I have been stressed, moody and on edge so much these last few days but who can blame me.
My life is a soap opera right now. Why is it that god decides to land so much on one person at one time. You can guarantee if one thing goes wrong more problems will follow. Yes there is the huge issues at little mans school, The added pressure of an upcoming court trail and now to make things worse my home is undergoing massive plastering works involving knocking all the hallway and landing walls back to brick. Can you imagine the amount of dust and dirt? Of course we could not remain living in the house. Harley is just a baby and Little man and his sensory problems well it would have made him crazy.!! But being away from home has also caused its own set of problems. Yes my mother who we are staying with only lives streets away but it could be miles away for all it matters to little man. His routine has gone out the window and his finding it hard to deal with ( So am I ) As always his sister is paying the price for his emotional discomforts. Yep his on the war path and poor Alice is the target. I have been keeping a close eye on him as his been lashing out at her and it’s making everyone really unhappy. I have tried sitting him down and explaining why we need to be here and why it’s important we pull together and fight it out but to him it’s just a massive inconvenience and I have caused his life to tip upside down. Whats worse is dad is not here to help with his melt down as his watching the house why the workmen are there.

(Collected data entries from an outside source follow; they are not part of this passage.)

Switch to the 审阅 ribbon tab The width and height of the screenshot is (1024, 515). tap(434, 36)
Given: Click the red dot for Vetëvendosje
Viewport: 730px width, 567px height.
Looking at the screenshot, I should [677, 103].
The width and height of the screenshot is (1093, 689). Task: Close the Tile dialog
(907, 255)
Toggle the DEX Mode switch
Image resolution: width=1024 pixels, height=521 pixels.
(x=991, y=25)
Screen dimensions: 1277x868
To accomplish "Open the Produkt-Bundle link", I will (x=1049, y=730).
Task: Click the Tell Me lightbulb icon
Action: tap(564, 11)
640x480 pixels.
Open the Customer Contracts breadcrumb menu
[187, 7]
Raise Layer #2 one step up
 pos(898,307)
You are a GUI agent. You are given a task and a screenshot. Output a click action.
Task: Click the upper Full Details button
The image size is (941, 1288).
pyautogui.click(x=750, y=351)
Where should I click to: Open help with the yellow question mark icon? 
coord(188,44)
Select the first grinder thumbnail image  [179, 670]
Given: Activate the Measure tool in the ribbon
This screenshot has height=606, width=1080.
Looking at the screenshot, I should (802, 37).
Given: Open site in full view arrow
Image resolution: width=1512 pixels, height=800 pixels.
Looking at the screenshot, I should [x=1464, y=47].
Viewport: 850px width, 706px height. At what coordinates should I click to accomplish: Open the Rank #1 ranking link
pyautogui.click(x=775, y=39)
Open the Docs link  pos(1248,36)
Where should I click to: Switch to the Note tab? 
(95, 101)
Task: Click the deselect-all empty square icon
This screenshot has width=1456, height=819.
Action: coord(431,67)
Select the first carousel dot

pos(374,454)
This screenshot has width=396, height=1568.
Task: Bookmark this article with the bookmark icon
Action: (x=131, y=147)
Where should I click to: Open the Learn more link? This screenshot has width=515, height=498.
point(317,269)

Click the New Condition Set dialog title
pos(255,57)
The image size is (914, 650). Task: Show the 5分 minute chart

I myself had a major melt down. The workmen were messing around and not doing the agreed works. These are works that have been rebooked so many times due to problems with poor communication within the housing. It got so bad I was in the middle of a complaints investigation and that was the reason they had agreed to fix all of the problems within the house over a three-day period. Well he was saying nope that’s not what ive been told to do with every single thing I pointed to. I was getting so angry and had to get a manager to come back around. In the end I throw everyone out and phoned the complaints officer in tears. I told him apart from once again not carrying out agreed works I was being spoken to in such a rude manner ( The manager ) He sorted it after I threatened to phone the local paper. Three children one being a new-born and one on the autistic spectrum living in dangerous conditions would make a great headline. He knew I had a ton of pictures to back me up and having already appeared in the paper after our ceiling collapsed in April 2009 I wasn’t joking. So now all the agreed works would be carried out plus anything else I needed doing. This was a wonderful outcome but meant works would continue for a longer period of time. This could be at least two weeks. A horrid thing for my little man. What an adjustment he would have to undertake. I also didn’t want this to affect him getting off to school of a morning as they return after the half term break on Monday. I would also have to go home and clean like crazy as the dust would be to overpowering for any of the children. When I popped home yesterday I was in tears the house was wrecked. If little man could only see his room he would freak. Worse of all the workmen had let us down again! The lazy gits had not covered anything with dust sheets I really don’t know if all our belongings can be saved 😦
Being at my mums has had an upside. Mum has watched the kids a few times giving me the chance to concentrate on finding a solicitor ( something I was having a huge problem doing ) It seemed all the firms I rang didn’t deal with that type of case I was faced with going it alone. But just when I fault things could not get much worse A solicitor rang and said he would help me. I have an appointment Monday. I really hope that he thinks we can win. I feel sick thinking that school are going to get me prosecuted when they are to blame.